◆ **ASSIGNMENT**:
Every line of the data should be output word for word.

◆ **Records from a collection**:
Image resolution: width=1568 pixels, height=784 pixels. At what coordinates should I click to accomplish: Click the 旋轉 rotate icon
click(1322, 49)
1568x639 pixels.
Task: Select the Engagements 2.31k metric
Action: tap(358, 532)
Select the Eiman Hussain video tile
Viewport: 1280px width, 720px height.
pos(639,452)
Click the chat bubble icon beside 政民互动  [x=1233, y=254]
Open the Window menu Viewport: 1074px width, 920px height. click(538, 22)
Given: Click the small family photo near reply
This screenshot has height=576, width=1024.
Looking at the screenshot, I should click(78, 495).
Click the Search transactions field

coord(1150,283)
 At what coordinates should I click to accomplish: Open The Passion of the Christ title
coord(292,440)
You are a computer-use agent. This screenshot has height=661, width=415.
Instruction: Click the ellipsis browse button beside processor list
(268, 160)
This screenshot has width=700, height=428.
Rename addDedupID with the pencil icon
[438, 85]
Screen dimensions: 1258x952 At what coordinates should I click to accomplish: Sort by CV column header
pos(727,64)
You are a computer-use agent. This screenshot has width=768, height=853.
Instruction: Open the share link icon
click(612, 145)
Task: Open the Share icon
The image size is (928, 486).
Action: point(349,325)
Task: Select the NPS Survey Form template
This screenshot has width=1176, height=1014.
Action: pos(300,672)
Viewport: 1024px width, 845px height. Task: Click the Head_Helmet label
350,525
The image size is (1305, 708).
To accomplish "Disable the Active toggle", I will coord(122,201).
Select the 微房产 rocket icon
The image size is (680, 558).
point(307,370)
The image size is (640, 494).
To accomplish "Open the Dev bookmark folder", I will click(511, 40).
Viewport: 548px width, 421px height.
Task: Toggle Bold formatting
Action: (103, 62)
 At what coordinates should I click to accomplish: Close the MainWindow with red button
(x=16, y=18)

◆ **TASK OUTPUT**:
Image resolution: width=1568 pixels, height=784 pixels. At what coordinates should I click to accomplish: Click the 旋轉 rotate icon
click(1322, 49)
1568x639 pixels.
Task: Select the Engagements 2.31k metric
Action: tap(358, 532)
Select the Eiman Hussain video tile
Viewport: 1280px width, 720px height.
pos(639,452)
Click the chat bubble icon beside 政民互动  [x=1233, y=254]
Open the Window menu Viewport: 1074px width, 920px height. click(538, 22)
Given: Click the small family photo near reply
This screenshot has height=576, width=1024.
Looking at the screenshot, I should click(78, 495).
Click the Search transactions field

coord(1150,283)
 At what coordinates should I click to accomplish: Open The Passion of the Christ title
coord(292,440)
You are a computer-use agent. This screenshot has height=661, width=415.
Instruction: Click the ellipsis browse button beside processor list
(268, 160)
This screenshot has width=700, height=428.
Rename addDedupID with the pencil icon
[438, 85]
Screen dimensions: 1258x952 At what coordinates should I click to accomplish: Sort by CV column header
pos(727,64)
You are a computer-use agent. This screenshot has width=768, height=853.
Instruction: Open the share link icon
click(612, 145)
Task: Open the Share icon
The image size is (928, 486).
Action: point(349,325)
Task: Select the NPS Survey Form template
This screenshot has width=1176, height=1014.
Action: pos(300,672)
Viewport: 1024px width, 845px height. Task: Click the Head_Helmet label
350,525
The image size is (1305, 708).
To accomplish "Disable the Active toggle", I will coord(122,201).
Select the 微房产 rocket icon
The image size is (680, 558).
point(307,370)
The image size is (640, 494).
To accomplish "Open the Dev bookmark folder", I will click(511, 40).
Viewport: 548px width, 421px height.
Task: Toggle Bold formatting
Action: (103, 62)
 At what coordinates should I click to accomplish: Close the MainWindow with red button
(x=16, y=18)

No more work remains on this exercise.